2011-11-27
Why processing things in inode order is a good idea
In a note on yesterday's entry on readdir()'s ordering, a commentator wrote (in part):
Note many utils use FTS which sorts directory entries by inode [...]
It may not be obvious why this is a good thing to do, so let me take a shot at it.
Suppose that you want to do something that either looks at or
touches the inodes of the files in a directory; perhaps your ls
or
find
needs to stat()
them, or your chmod
needs to change their
permissions. What is the right order to process the files in?
As always, modern disks are seek limited. You can't do anything to change how many seeks it takes to read the directory (or in general how fast it happens), because you don't control anything about the order that you get directory entries in; as discussed last entry, the kernel returns directory entries in whatever it wants to. But you can control what order the kernel reads inodes. So we want to ask for inodes in whatever order minimizes seeks.

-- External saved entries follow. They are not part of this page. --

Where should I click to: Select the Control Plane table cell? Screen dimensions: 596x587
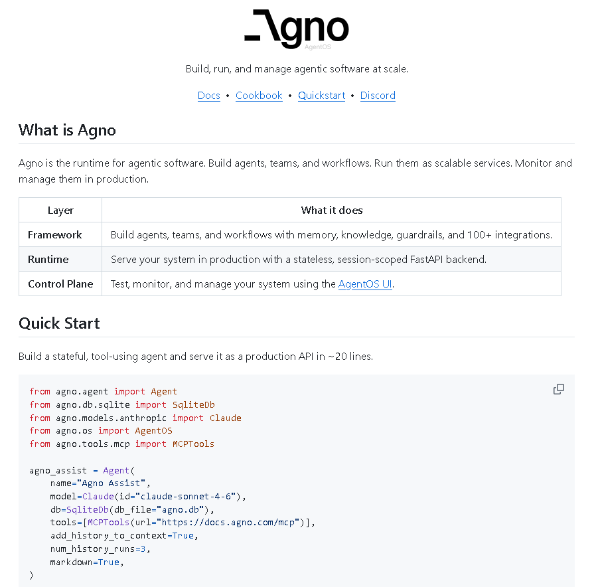click(x=60, y=284)
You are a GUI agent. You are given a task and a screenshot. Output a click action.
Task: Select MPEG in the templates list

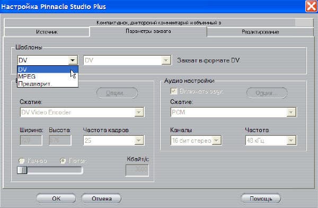tap(48, 76)
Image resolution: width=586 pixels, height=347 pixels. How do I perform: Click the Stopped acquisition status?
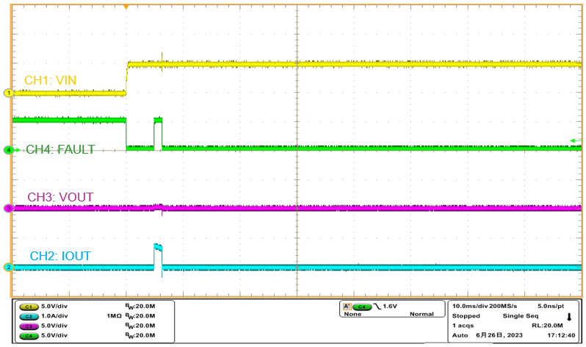pyautogui.click(x=466, y=315)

In general, you don't know exactly how a filesystem organizes where inodes go on the disk and they are usually not all in one contiguous area but scattered in various spots over the disk. However, filesystems have historically put inodes on the disk in increasing order of inode number; you can be pretty certain that inode X+1000 is in a block that is after the block that inode X is in (at least as far as logical block numbers go). Asking for inodes in increasing numerical order thus at least means that the disk only seeks forward (and probably the minimum distance possible) and it maximizes the chances that the kernel will be able to read several inodes of interest in one block. Asking for inodes in any other order increases the chances that the kernel will have to seek back and forth over the disk to give them to you.
(There are some filesystems where this is no longer true, primarily filesystems (such as ZFS) which never rewrite things in place. That means that every time an inode is modified it has to be written to a new place on disk, which means that the (fixed) inode number of a file has no bearing on where on disk the inode has wound up.)